PRPG:

Tallest, Shortest, Biggest, Smallest, Youngest, Oldest: NFL Trivia

November 27, 2013

Updated March 12, 2019

More sports statistical anomalies, this time for football. Here is some great NFL trivia.

NFL-Players-Trivia1

Tallest Player

Being taller than 7’0” is routine in the NBA. In the NFL, there’s only been one man…and it wasn’t ‘70s star Ed “Too Tall” Jones.

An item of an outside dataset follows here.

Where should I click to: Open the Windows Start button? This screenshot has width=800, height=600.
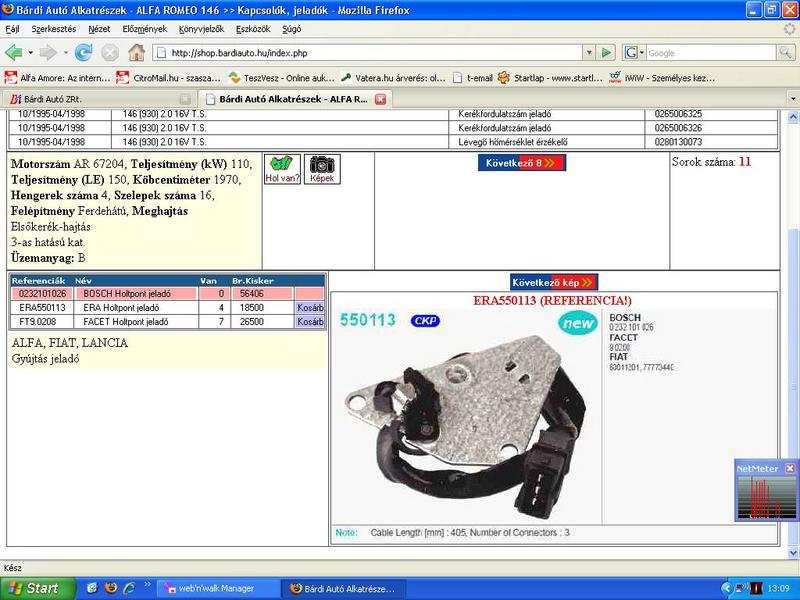(x=32, y=588)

Seven-foot-tall defensive tackle Richard Sligh was drafted by the Oakland Raiders in 1967. He wasn’t put to much use, playing in just eight games and sitting on the bench during Super Bowl II. 

Shortest Player

In the early days of the NFL—when it was essentially a regional, semiprofessional league, a 5’0.5”-tall guy named Jack Shapiro played in just one game in 1929, as a back, for the now defunct Staten Island Stapletons. 

Biggest Player

Professional football is a big man’s game—for example, most linesmen necessarily weigh more than 300 pounds. The biggest isn’t Chicago Bears’ legend William “The Refrigerator” Perry. It’s Michael Jasper. This offensive linesman and nose tackle for the New York Giants was drafted in 2011, when his weight was 448 pounds. But his size sure didn’t make him any less agile. He could reportedly vertically jump 32 inches, land a nine-foot long jump, and dunk a basketball. As his playing career went on (he retired after the 2014 season), Jasper dropped to around 375 pounds, which would still rank him among the five biggest big men in league history.

Smallest Player

If linesmen are tall and hefty, wide receivers are short and slim. The smallest man to ever play in the NFL was wide receiver Gerald McNeil, who weighed 142 pounds and stood 5’7” tall. He played for five seasons in the 1980s, and was voted to the Pro Bowl in 1987. 

Oldest Player

Legendary quarterback and hall of famer George Blanda played in the NFL from 1948 until 1976, when he was 48. He played for 26 seasons, a record. And until 2000, he held the record of most points scored in a career, with 2,002. (He’s now seventh on the all-time list.)

Youngest Player

At 12, Amobi Okoye emigrated from Nigeria to Alabama, and tested into the ninth grade—two years above his age. He graduated from high school at 16 and turned down Harvard to attend the University of Louisville so he could play football. He left college after three years and joined the NFL, but that’s because he’d already finished college. Playing college football at 16 made him the youngest player in NCAA history. Playing in the NFL at 19 made him the youngest player in NFL history, too.